ESG marketing about to face new scrutiny as SEC cracks down on greenwashing
Marketers love talking about ESG, but with regulators starting to examine investment managers’ policies, it’s more crucial than ever that claims align with reality.
ESG (an acronym for environmental, social and governance) investing is reshaping the investment industry, if not the entire world. And now, the U.S. Securities and Exchange Commission (SEC) is looking to reshape ESG.
Marketers are often called on to shape the messages that articulate ESG. What does it mean? Why does it matter? What do we do differently? Given the scope of the SEC’s approach, marketers’ work will be affected.
What’s happening – All eyes on ESG marketing messages
ESG issues such as climate change and diversity are driving everything from political agendas to corporate policies to your neighbours’ investment decisions. As such, many ESG investment products are coming to market.

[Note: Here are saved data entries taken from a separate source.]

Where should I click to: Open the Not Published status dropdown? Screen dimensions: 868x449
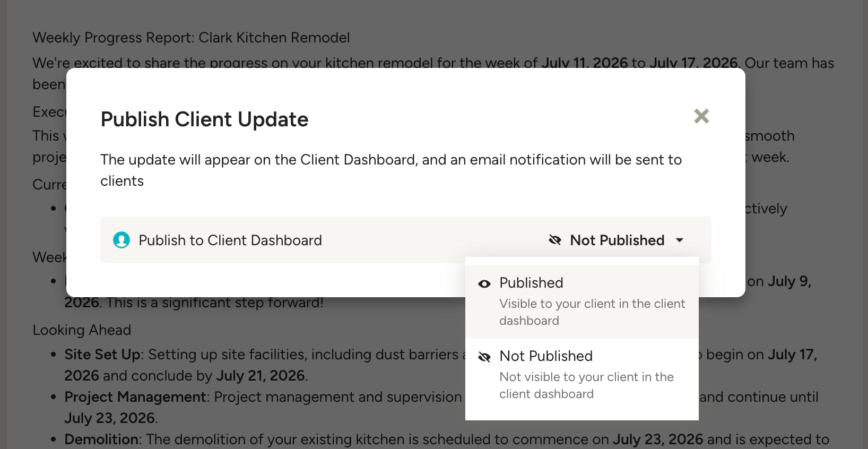point(617,240)
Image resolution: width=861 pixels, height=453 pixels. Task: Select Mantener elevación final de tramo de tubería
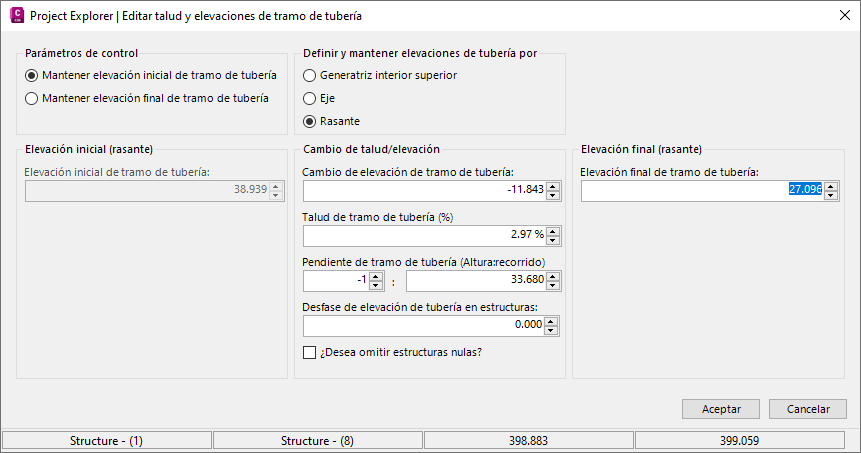tap(32, 98)
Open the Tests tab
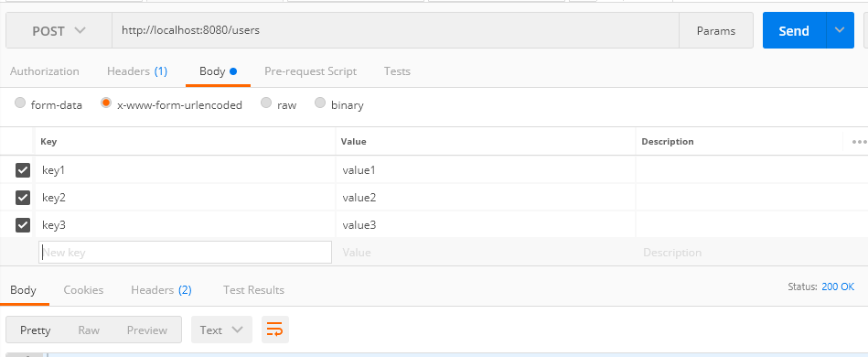 (x=397, y=71)
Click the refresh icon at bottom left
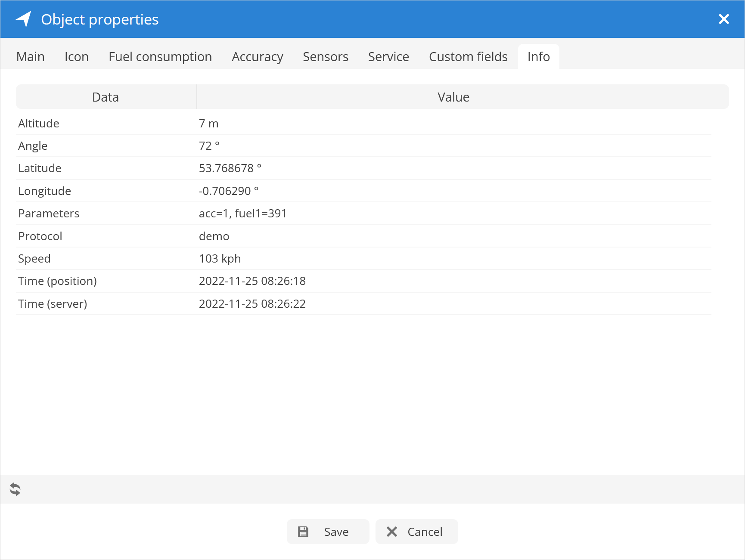 [x=15, y=489]
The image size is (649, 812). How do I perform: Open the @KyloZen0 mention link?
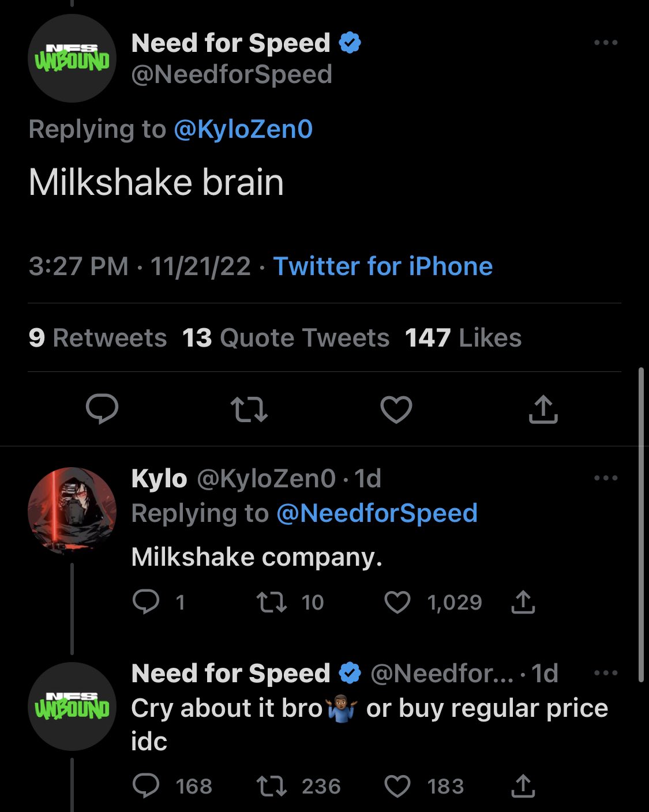(243, 129)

Following in the footsteps of European regulators, the SEC is scrutinizing investment managers’ ESG claims. The SEC wants to know the standards that managers use to classify their ESG funds. The SEC is focused on the hype – and it wants to know if what marketers are saying is accurate.
Third parties are also reviewing managers’ claims. One recent study found that a number of climate-themed solutions are not living up to Paris Agreement goals for reducing greenhouse gas emissions. While this study was limited and may have had gaps in its analysis, for marketers the point is clear: the messages you take to market will be viewed by many different parties.
What this means for you – Accuracy and authenticity rule
Marketers should be aware of the potential perils when their messages do not align with the investment policy and process. ESG is a broad label. It’s important that regulators do not think marketers are using vagueness to mislead investors.
Disclosures: Must reflect what’s actually occurring within the strategy. If not, financial and reputational risks may develop.
ESG issues: Make them crystal clear. If your fund is aligned with the Paris Agreement, explain how. If it focuses on governance issues such as diversity on boards, provide details.
The good news is that marketers, and the firms they work for, are staying ahead of change. In fact, they are taking leadership roles. In Canada, a recent Canadian Securities Administrators (CSA) ESG-related roundtable discussed emerging issues in the ESG space. Enhancing ESG-related disclosure was at the top of the panel’s priorities.
In Europe, the Sustainable Finance Disclosure Regulation requires ESG funds to classify themselves according to a specific framework. While this type of requirement may be further down the road for North American funds, it’s time for marketers here to prepare for the future.
Marketers need to work closely with product specialists to build a deep familiarity with ESG investment processes. This collaboration will help identify the data needed to back up their marketing messages.
With those relationships in place and the data in hand, marketers can ensure their messages are accurate and authentic, which will further help their messages resonate in the market.
- SEC Response to Climate and ESG Risks and Opportunities (U.S. SEC)
- Intro to Responsible Investing (RIA Canada)
- New ESG Regulation Out of Europe Redefines Investment Risk (TriplePundit)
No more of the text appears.